Afterwards there were other things than dancing. There was the Rebellion of 1798. There was the Legislative Union with Great Britain, which meant for Ireland the absence of her Lords and gentry, and the spending in London of revenues derived from Ireland.
In the early years of the nineteenth century grass grew in the streets of Dublin. Famine and pestilence followed each other in monotonous succession. Emmet’s Rebellion broke out in 1804. If you were interested in such things, you would penetrate the slummy parts of Dublin as far as Thomas Street to see where, in front of St. Catharine’s Church, Emmet died, and the house where Lord Edward Fitzgerald was arrested.

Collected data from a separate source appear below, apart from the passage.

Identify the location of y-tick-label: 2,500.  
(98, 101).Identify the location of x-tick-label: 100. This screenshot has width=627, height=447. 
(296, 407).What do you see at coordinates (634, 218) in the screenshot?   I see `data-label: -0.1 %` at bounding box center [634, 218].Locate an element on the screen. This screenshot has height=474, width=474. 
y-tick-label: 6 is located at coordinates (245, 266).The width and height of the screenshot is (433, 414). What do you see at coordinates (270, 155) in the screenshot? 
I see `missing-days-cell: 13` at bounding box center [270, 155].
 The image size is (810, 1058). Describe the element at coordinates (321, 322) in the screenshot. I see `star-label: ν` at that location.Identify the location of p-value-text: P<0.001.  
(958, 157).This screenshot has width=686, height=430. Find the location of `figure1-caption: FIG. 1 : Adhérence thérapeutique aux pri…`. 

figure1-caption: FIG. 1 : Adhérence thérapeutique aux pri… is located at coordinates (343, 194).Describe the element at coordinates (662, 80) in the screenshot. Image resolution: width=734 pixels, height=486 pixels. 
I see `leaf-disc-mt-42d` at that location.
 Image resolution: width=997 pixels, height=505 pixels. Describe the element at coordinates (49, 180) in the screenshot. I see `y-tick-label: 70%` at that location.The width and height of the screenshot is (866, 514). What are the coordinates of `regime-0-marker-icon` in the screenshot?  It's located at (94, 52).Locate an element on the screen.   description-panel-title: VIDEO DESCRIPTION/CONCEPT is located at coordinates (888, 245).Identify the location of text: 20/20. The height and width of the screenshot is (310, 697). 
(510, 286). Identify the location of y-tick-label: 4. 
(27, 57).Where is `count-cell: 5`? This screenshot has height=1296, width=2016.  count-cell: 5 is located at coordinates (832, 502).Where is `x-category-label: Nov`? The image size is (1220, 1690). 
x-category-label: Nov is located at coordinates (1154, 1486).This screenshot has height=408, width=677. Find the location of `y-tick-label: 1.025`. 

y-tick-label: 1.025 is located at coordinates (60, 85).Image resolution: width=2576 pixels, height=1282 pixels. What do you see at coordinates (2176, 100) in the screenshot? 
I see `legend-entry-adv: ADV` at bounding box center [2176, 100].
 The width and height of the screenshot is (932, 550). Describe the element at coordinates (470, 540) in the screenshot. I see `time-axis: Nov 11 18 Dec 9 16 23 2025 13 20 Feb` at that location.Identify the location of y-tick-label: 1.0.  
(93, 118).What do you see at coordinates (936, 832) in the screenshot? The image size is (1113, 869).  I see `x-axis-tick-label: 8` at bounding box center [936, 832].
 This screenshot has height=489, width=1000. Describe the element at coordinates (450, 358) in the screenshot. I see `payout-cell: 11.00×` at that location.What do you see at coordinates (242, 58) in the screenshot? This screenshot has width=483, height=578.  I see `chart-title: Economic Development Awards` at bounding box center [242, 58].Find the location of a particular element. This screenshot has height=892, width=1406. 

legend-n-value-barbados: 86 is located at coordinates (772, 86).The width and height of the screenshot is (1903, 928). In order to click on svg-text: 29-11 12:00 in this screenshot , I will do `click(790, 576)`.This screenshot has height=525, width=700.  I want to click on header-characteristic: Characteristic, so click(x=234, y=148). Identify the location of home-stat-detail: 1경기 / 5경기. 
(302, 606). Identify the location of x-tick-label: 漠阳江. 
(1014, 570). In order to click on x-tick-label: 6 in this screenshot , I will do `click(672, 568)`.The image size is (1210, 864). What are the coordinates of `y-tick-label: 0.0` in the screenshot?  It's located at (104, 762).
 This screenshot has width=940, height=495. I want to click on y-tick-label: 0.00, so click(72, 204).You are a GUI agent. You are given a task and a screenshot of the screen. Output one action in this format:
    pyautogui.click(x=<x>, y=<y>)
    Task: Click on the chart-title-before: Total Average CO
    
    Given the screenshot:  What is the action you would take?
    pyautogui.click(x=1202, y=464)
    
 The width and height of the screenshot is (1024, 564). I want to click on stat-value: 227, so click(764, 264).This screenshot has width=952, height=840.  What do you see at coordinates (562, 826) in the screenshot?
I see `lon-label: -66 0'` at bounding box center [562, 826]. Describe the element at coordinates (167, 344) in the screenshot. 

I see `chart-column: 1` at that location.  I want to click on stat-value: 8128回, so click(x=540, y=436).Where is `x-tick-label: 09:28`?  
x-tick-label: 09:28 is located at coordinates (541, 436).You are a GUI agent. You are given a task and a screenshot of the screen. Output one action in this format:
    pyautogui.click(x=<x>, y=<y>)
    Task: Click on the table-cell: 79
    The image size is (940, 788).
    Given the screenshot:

Dublin is full of memories, of associations, of ghosts: no city in Europe is richer in such. There is hardly a stone of her streets which is not storied.
CHAPTER III
THE IRISH COUNTRY
DUBLIN possesses great natural advantages. The sea, the mountains, the green country, are at her gates. You take one of her many trams, and at the terminus you step into solitudes, into “dear secret greenness” of country; on to expanses of sea-sand, with the waves breaking in little crisped curls of foam at your feet. She is ringed about with mountains. She has a most beautiful coast-line. Turn which way you will on leaving her, you are safe to turn to beauty. Round about her are clustered various beauties. Beyond the Dublin mountains, the Wicklow Mountains, into which they gently pass, invite you. The mountains have the most beautiful colouring. It is an effect of the mists and clouds. I have seen a mountain red as a rose, and I have seen one black as a black pansy and as velvety. Sometimes they are veiled in silver, with the soft feet of the flying rain upon them; and sometimes, because the sun is shining somewhere, that same rain will be a garment of silver or of the rainbow.
She is the greenest country ever was seen. England may think she wears the green; but as compared with Ireland her green is rust-coloured and dust-coloured. I have gone over from London in May and have found a green in Ireland that absolutely made me wink.
“Sweet rose whose hue, angry and brave,
Bids the rash gazer wipe the eye,”
says Herbert; but the green, which is the eye’s comforter of all the colours, is, in an Irish May, of so intense a greenness as to have something of the same effect as Herbert’s rose. I think of the fat pasture-lands at the gates of Dublin, as well I know them. In May they are drifts of greenness, with the cattle sunken to their knees, while the meadows white with daisies, gold with buttercups, presently to be brown and green with seeding-grasses, have an exceeding cleanness and brightness of aspect. Grass-green, milk-white, pure gold—these are fields of delight. There used to be luxuriant hedges, too, ten or twelve feet high. What hedges they were in May! with the hawthorn in full bloom—no one calls it may in Ireland—and, later, the woodbine—honeysuckle in Ireland is the white and purple clover—and with the woodbine the sheets of wild roses flung lavishly over every hedge. Since my young days an improving county surveyor has cut down the hedges, though not so ruthlessly as here in Hertfordshire, where they are noted hedgers and ditchers, and so strip the poor things to the earth almost, just as they are coming into leaf, leaving the roads pitiless indeed for the summer days.